TASK PROMPT>
Lines with the word "button": copy all of them from the entries below.

═══ PROVIDED INFORMATION

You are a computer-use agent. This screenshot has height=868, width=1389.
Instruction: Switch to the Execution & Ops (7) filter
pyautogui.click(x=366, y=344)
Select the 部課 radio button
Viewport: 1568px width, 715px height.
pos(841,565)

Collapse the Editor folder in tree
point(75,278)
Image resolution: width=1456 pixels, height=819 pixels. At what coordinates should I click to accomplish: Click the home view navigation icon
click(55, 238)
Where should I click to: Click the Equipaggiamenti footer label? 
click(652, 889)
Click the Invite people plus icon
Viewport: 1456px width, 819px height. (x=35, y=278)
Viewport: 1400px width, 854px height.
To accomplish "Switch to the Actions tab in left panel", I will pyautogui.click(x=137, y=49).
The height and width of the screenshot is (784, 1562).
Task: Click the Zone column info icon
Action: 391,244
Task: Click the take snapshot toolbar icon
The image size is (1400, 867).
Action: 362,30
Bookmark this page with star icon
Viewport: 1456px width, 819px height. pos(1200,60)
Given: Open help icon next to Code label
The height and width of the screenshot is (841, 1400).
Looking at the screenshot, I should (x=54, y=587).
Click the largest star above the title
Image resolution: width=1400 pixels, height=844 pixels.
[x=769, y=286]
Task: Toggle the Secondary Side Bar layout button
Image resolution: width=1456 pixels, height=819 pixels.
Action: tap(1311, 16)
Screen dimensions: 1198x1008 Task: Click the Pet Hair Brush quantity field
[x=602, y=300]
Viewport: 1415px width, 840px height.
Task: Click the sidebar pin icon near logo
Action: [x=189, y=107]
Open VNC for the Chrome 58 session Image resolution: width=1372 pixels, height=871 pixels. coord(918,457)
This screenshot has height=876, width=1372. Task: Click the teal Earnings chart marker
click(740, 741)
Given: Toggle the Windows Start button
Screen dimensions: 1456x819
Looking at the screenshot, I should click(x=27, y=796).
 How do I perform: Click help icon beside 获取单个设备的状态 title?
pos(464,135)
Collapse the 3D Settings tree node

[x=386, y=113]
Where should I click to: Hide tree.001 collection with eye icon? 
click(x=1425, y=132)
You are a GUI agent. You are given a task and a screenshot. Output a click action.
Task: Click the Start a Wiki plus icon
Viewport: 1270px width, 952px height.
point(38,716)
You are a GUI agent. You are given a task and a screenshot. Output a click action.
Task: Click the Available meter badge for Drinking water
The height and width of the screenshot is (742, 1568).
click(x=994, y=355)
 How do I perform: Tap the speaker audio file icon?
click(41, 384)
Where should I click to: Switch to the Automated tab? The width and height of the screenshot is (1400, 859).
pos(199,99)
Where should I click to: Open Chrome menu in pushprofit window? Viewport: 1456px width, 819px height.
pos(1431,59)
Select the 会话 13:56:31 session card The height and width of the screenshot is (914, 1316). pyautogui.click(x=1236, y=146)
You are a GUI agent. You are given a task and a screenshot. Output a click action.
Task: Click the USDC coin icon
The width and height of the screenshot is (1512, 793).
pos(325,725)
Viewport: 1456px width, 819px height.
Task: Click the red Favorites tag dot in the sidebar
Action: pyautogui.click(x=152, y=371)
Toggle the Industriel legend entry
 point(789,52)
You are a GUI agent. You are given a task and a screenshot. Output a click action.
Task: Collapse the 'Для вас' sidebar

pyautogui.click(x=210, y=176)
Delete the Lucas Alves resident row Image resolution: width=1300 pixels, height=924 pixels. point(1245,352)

══════

WRITTEN RESPONSE>
Select the 部課 radio button
Task: Toggle the Secondary Side Bar layout button
Given: Toggle the Windows Start button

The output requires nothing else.